それもそのはず、低い音を出すには高い音よりエネルギー量を多くしないとならない。人間の耳は音が低くなるほど音を感じにくくなるので、体感的に同じ音量で聞こえている高い音と低い音は、実はエネルギー量に差がある(詳しいことは「デシベル ホン」でググれ)。

スピーカーの高音用のツイーターは小さくても十分鳴るが、低音用のウーファーは何倍も面積を大きくして電流を多く流さないとその高音に負けてしまう。それに高い音から低い音へと同じ音量に聞こえるようにするには比例ではなく、対数的にグラフがグイッとカーブを描くようにエネルギー量をググッと増やさないとならない。

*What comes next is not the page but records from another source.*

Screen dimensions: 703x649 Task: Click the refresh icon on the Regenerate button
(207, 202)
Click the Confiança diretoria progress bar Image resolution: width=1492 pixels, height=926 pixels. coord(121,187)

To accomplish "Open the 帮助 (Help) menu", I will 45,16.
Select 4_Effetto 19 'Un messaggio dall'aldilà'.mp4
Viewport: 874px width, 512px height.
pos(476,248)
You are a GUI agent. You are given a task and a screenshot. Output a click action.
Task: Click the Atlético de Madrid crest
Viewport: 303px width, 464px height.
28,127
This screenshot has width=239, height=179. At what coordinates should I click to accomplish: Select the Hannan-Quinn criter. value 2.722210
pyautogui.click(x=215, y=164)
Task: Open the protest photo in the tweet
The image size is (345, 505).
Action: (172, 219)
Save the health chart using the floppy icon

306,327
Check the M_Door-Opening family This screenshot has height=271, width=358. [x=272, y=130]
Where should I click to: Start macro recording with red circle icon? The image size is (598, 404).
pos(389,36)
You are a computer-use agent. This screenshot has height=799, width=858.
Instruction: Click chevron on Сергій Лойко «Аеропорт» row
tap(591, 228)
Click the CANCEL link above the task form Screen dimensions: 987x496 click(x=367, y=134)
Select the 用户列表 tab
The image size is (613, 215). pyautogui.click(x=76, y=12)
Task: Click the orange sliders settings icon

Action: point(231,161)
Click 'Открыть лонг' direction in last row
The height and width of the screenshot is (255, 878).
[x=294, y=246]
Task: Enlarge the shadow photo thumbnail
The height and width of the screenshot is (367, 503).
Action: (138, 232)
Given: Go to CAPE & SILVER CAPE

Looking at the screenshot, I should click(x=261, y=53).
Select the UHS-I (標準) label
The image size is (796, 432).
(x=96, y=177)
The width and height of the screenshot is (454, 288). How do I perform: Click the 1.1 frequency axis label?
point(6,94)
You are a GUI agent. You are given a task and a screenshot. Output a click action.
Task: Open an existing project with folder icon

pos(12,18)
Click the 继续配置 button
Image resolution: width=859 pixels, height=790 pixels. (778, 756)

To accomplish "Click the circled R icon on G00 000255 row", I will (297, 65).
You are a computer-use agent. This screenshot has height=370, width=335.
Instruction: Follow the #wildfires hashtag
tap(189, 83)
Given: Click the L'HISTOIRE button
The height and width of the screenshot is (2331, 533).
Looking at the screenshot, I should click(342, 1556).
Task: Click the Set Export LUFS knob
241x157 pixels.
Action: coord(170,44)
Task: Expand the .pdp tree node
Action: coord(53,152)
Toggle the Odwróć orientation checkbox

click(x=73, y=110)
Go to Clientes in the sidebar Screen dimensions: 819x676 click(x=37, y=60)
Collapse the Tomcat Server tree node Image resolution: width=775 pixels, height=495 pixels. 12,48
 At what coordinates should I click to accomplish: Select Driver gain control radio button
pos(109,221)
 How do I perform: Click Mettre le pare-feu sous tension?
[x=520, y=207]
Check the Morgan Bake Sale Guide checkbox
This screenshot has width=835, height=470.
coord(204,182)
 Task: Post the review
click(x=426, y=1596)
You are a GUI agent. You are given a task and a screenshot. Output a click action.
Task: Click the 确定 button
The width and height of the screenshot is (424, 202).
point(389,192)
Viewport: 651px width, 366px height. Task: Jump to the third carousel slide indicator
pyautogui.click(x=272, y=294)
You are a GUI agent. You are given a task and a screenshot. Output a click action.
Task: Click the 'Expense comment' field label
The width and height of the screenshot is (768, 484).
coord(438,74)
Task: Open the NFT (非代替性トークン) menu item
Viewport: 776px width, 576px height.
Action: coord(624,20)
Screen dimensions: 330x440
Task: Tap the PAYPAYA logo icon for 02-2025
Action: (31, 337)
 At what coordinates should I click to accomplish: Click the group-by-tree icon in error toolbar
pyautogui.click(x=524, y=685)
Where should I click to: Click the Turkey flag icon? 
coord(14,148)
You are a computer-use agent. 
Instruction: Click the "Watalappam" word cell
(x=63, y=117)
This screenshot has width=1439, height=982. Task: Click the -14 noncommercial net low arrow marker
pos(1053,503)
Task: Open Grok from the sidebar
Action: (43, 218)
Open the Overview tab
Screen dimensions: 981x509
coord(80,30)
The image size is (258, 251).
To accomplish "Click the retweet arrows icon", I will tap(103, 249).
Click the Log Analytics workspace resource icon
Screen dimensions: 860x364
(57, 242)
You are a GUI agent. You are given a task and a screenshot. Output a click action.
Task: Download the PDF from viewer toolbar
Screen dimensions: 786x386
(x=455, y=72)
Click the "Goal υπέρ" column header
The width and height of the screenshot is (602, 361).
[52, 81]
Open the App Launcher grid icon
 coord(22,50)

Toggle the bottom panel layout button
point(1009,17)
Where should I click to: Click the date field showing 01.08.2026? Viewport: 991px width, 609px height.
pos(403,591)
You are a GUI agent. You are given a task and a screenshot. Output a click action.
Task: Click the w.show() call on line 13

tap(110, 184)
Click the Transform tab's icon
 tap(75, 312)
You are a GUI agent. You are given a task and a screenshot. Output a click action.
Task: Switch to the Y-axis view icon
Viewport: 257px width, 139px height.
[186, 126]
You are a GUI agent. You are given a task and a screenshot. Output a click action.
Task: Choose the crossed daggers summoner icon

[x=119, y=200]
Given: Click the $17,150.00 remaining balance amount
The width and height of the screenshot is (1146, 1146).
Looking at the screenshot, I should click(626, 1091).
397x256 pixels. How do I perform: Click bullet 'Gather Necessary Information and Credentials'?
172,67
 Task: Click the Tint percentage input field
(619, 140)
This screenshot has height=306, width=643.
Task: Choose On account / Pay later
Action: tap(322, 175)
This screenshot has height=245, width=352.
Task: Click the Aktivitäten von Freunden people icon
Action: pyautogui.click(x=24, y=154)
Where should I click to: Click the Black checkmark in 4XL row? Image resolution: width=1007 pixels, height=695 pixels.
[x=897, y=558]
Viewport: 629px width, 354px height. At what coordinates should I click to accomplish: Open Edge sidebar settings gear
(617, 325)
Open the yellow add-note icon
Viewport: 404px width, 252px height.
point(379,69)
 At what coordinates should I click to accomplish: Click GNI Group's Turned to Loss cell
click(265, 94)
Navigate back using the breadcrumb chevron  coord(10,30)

オーディオのボリュームの部品に使われる可変抵抗器はそういう風に作ってあるらしい(Aカーブ)。

楽器の場合、低音を豊かに響かせるには本来なら弦を長くした方がいい。同じ太さの弦ならば、単純に2倍の長さにすれば、振動数が1/2になって音程は1オクターブ低くなる。だからピアノだったらアップライトより、やたら長大なコンサートグランドの方が響きがいい。

しかしヴァイオリンやヴィオラは弦が長すぎると腕で抱えきれなくなるから、弦をコイル巻きに太く重くして振動数を無理やり抑えている。だから弦の作りからしてもともと響きが鈍い。そんな弦をハイポジションで弾くと、押さえた指と駒の間、10センチ以下の中で弦を震わせることになる。さらにヴァイオリンはチェロやコントラバスに比べて共鳴胴も小さいし、単純に考えてもいい音で鳴るはずがない。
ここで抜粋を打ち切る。